BRIEF:
Reproduce the following material line for line, with no changes of any kind.

"""

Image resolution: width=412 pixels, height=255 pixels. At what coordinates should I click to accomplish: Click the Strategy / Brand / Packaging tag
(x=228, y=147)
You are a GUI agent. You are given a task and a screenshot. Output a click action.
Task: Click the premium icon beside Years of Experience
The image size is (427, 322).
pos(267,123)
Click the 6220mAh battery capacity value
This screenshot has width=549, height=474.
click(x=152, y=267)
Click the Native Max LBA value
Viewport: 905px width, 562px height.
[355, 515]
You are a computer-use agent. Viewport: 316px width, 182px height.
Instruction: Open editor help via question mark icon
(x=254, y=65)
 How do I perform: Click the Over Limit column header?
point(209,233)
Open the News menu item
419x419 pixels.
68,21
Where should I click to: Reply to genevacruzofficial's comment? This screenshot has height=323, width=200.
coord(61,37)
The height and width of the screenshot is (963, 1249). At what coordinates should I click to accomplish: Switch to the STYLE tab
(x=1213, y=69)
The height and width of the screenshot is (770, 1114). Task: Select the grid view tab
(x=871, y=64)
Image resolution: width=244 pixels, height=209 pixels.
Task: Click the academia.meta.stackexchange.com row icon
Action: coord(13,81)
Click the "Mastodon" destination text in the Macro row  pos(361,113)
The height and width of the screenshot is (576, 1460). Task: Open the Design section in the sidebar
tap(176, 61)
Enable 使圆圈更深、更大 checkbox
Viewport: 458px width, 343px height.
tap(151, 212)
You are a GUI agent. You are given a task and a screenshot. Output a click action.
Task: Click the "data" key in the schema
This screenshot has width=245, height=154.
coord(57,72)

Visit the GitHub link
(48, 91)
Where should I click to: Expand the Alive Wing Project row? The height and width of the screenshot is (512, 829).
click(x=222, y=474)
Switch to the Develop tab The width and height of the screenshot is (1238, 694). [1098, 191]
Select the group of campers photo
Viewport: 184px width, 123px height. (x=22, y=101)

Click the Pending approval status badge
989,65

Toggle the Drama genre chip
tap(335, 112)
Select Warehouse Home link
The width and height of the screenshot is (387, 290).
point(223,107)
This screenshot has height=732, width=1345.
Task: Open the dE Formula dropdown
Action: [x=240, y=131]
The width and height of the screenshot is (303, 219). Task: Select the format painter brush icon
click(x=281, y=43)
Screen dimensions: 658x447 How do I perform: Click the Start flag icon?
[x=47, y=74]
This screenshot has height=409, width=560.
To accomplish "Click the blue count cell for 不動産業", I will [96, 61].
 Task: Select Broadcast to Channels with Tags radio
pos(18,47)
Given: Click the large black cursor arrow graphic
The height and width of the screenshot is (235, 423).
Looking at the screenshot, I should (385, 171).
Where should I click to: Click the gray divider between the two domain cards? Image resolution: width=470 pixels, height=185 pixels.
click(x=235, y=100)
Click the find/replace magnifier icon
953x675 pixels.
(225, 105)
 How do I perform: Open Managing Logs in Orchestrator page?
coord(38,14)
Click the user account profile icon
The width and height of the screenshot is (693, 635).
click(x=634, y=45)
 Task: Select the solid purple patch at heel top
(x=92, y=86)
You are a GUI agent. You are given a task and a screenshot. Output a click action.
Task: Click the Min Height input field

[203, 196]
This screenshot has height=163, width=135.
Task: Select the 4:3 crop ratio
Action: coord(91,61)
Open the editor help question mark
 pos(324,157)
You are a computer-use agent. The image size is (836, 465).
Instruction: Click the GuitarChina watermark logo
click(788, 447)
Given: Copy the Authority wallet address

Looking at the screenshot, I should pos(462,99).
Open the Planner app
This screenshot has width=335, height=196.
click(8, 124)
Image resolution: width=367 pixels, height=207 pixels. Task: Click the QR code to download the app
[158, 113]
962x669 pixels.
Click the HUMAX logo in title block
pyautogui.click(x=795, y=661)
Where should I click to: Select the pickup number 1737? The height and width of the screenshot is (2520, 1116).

"""

SOLUTION TO THE PROBLEM:
Image resolution: width=412 pixels, height=255 pixels. At what coordinates should I click to accomplish: Click the Strategy / Brand / Packaging tag
(x=228, y=147)
You are a GUI agent. You are given a task and a screenshot. Output a click action.
Task: Click the premium icon beside Years of Experience
The image size is (427, 322).
pos(267,123)
Click the 6220mAh battery capacity value
This screenshot has width=549, height=474.
click(x=152, y=267)
Click the Native Max LBA value
Viewport: 905px width, 562px height.
[355, 515]
You are a computer-use agent. Viewport: 316px width, 182px height.
Instruction: Open editor help via question mark icon
(x=254, y=65)
 How do I perform: Click the Over Limit column header?
point(209,233)
Open the News menu item
419x419 pixels.
68,21
Where should I click to: Reply to genevacruzofficial's comment? This screenshot has height=323, width=200.
coord(61,37)
The height and width of the screenshot is (963, 1249). At what coordinates should I click to accomplish: Switch to the STYLE tab
(x=1213, y=69)
The height and width of the screenshot is (770, 1114). Task: Select the grid view tab
(x=871, y=64)
Image resolution: width=244 pixels, height=209 pixels.
Task: Click the academia.meta.stackexchange.com row icon
Action: coord(13,81)
Click the "Mastodon" destination text in the Macro row  pos(361,113)
The height and width of the screenshot is (576, 1460). Task: Open the Design section in the sidebar
tap(176, 61)
Enable 使圆圈更深、更大 checkbox
Viewport: 458px width, 343px height.
tap(151, 212)
You are a GUI agent. You are given a task and a screenshot. Output a click action.
Task: Click the "data" key in the schema
This screenshot has width=245, height=154.
coord(57,72)

Visit the GitHub link
(48, 91)
Where should I click to: Expand the Alive Wing Project row? The height and width of the screenshot is (512, 829).
click(x=222, y=474)
Switch to the Develop tab The width and height of the screenshot is (1238, 694). [1098, 191]
Select the group of campers photo
Viewport: 184px width, 123px height. (x=22, y=101)

Click the Pending approval status badge
989,65

Toggle the Drama genre chip
tap(335, 112)
Select Warehouse Home link
The width and height of the screenshot is (387, 290).
point(223,107)
This screenshot has height=732, width=1345.
Task: Open the dE Formula dropdown
Action: [x=240, y=131]
The width and height of the screenshot is (303, 219). Task: Select the format painter brush icon
click(x=281, y=43)
Screen dimensions: 658x447 How do I perform: Click the Start flag icon?
[x=47, y=74]
This screenshot has height=409, width=560.
To accomplish "Click the blue count cell for 不動産業", I will [96, 61].
 Task: Select Broadcast to Channels with Tags radio
pos(18,47)
Given: Click the large black cursor arrow graphic
The height and width of the screenshot is (235, 423).
Looking at the screenshot, I should (385, 171).
Where should I click to: Click the gray divider between the two domain cards? Image resolution: width=470 pixels, height=185 pixels.
click(x=235, y=100)
Click the find/replace magnifier icon
953x675 pixels.
(225, 105)
 How do I perform: Open Managing Logs in Orchestrator page?
coord(38,14)
Click the user account profile icon
The width and height of the screenshot is (693, 635).
click(x=634, y=45)
 Task: Select the solid purple patch at heel top
(x=92, y=86)
You are a GUI agent. You are given a task and a screenshot. Output a click action.
Task: Click the Min Height input field

[203, 196]
This screenshot has height=163, width=135.
Task: Select the 4:3 crop ratio
Action: coord(91,61)
Open the editor help question mark
 pos(324,157)
You are a computer-use agent. The image size is (836, 465).
Instruction: Click the GuitarChina watermark logo
click(788, 447)
Given: Copy the Authority wallet address

Looking at the screenshot, I should pos(462,99).
Open the Planner app
This screenshot has width=335, height=196.
click(8, 124)
Image resolution: width=367 pixels, height=207 pixels. Task: Click the QR code to download the app
[158, 113]
962x669 pixels.
Click the HUMAX logo in title block
pyautogui.click(x=795, y=661)
Where should I click to: Select the pickup number 1737? The height and width of the screenshot is (2520, 1116).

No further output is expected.